In what view, therefore, did they see the statues of their false gods in the temples? With the same view, if we may so express ourselves, that the Catholics see the images, the object of their veneration. The error was not in adoring a piece of wood or marble, but in adoring a false divinity, represented by this wood and marble. The difference between them and the Catholics is, not that they had images, and the Catholics had none; the difference is, that their images represented the fantastic beings of a false religion, and that the Christian images represent real beings in a true religion. The Greeks had the statue of Hercules, and we have that of St. Christopher; they had Æsculapius and his goat, we have St. Roch and his dog; they had Mars and his lance, and we have St. Anthony of Padua and St. James of Compostella.
When the consul Pliny addresses prayers to the immortal gods in the exordium of the panegyric of Trajan, it is not to images that he addresses them. These images were not immortal.
Neither the latest nor the most remote times of paganism offer a single fact which can lead to the conclusion that they adored idols. Homer speaks only of the gods who inhabited the high Olympus. The palladium, although fallen from heaven, was only a sacred token of the protection of Pallas; it was herself that was venerated in the palladium. It was our ampoule, or holy oil.

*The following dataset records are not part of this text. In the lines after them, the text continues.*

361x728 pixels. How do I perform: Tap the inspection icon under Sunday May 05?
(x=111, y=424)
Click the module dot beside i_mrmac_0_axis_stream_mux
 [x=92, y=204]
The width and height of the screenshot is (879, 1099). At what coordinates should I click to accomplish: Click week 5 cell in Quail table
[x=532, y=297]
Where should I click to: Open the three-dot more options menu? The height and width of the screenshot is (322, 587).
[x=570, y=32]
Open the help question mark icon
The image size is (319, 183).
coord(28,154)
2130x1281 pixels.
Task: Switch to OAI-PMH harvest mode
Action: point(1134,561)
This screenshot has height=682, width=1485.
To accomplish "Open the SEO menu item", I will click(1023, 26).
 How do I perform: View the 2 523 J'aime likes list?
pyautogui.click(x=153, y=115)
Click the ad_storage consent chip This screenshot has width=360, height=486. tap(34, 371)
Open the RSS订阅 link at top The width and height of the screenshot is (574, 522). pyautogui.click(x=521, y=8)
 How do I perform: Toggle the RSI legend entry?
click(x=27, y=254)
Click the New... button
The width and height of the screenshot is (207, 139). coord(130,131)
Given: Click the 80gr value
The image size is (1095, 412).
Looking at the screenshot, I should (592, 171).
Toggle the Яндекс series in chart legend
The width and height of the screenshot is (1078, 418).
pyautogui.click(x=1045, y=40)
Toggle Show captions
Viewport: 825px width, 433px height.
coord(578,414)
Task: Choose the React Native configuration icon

But the Romans and Greeks knelt before their statues, gave them crowns, incense, and flowers, and carried them in triumph in the public places. The Catholics have sanctified these customs, and yet are not called idolaters.
The women in times of drouth carried the statues of the Gods after having fasted. They walked barefooted with dishevelled hair, and it quickly rained bucketfuls, says Pretonius: "Et statim urceatim pluebat." Has not this custom been consecrated; illegitimate indeed among the Gentiles, but legitimate among the Catholics? In how many towns are not images carried to obtain the blessings of heaven through their intercession? If a Turk, or a learned Chinese, were a witness of these ceremonies, he would, through ignorance, accuse the Italians of putting their trust in the figures which they thus promenade in possession.
SECTION II.
Examination of the Ancient Idolatry.
From the time of Charles I., the Catholic religion was declared idolatrous in England. All the Presbyterians are persuaded that the Catholics adore bread, which they eat, and figures, which are the work of their sculptors and painters. With that which one part of Europe reproaches the Catholics, they themselves reproach the Gentiles.
We are surprised at the prodigious number of declamations uttered in all times against the idolatry of the Romans and Greeks; and we are afterwards still more surprised when we see that they were not idolaters.